§ 1 Name, Location and Area of Activity
(1) The name of the Association is:
Austro - British Society/Österreichisch-Britische Gesellschaft.
(2) The Association is based in Vienna and extends its activities to both Austria and Great Britain.
(3) The establishment of branch associations is possible.
§ 2 Purpose
Since the end of the Second World War, there have been bilateral associations in Austria, whose aim is to establish a close network of international understanding and cooperation. In this way, Austria's relations with foreign countries are sustainably supported at an informal but particularly effective level. For interstate relations and multilateral contacts are no longer confined to the field of classic diplomacy: economic, cultural and interpersonal contacts are the mainstays of an increasingly close-knit world. The spirit of coexistence and friendship has contributed significantly to the fact that in the many years since these associations were first founded, nationalism and xenophobia were decisively rejected in Austria. The well over one hundred bilateral friendship societies are grouped together in the “Federation of Austrian-Foreign Societies – PaN” (PaN stands for “Partner of all Nations”), which coordinates the diverse activities of these associations, informs each other and supports them as much as possible (see www.dachverband-pan.org).

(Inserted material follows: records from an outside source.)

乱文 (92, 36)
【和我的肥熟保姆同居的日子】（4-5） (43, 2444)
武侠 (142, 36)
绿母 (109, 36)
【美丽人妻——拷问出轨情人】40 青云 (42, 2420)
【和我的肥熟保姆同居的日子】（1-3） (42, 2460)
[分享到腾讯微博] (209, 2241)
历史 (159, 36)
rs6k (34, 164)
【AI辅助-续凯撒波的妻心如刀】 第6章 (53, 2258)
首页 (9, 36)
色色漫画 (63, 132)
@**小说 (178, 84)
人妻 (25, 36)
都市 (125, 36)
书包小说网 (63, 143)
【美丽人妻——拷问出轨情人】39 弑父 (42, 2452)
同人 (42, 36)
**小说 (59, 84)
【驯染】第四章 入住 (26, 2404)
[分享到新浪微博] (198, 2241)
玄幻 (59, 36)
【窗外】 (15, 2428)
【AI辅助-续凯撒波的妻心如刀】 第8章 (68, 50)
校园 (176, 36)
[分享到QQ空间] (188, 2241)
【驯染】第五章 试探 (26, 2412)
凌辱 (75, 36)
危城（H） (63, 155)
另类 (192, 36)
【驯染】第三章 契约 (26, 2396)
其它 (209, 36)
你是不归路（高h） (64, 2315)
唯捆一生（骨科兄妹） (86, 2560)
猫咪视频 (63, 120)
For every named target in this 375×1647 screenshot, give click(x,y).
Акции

The "Austro - British Society" (hereinafter referred to as ABS) is a non - political community on a “person-to-person” basis. Its aim is to consolidate and maintain the bilateral relations between Austria and Great Britain in all areas. It works on a voluntary basis as an impartial and honest lobbying group representing Britain in Austria and vice versa. The Association is committed to a prejudice - free and peaceful dialogue between nations, cultures and denominations.
The aim is to contribute to a broader knowledge about all aspects of Austrian and British culture, art and lifestyles, to initiate and promote the discussion of current economic, political and cultural aspects, to eradicate existing stereotype and to encourage contact between persons and organisations of the two countries and help to improve social responsibility on a personal and company level.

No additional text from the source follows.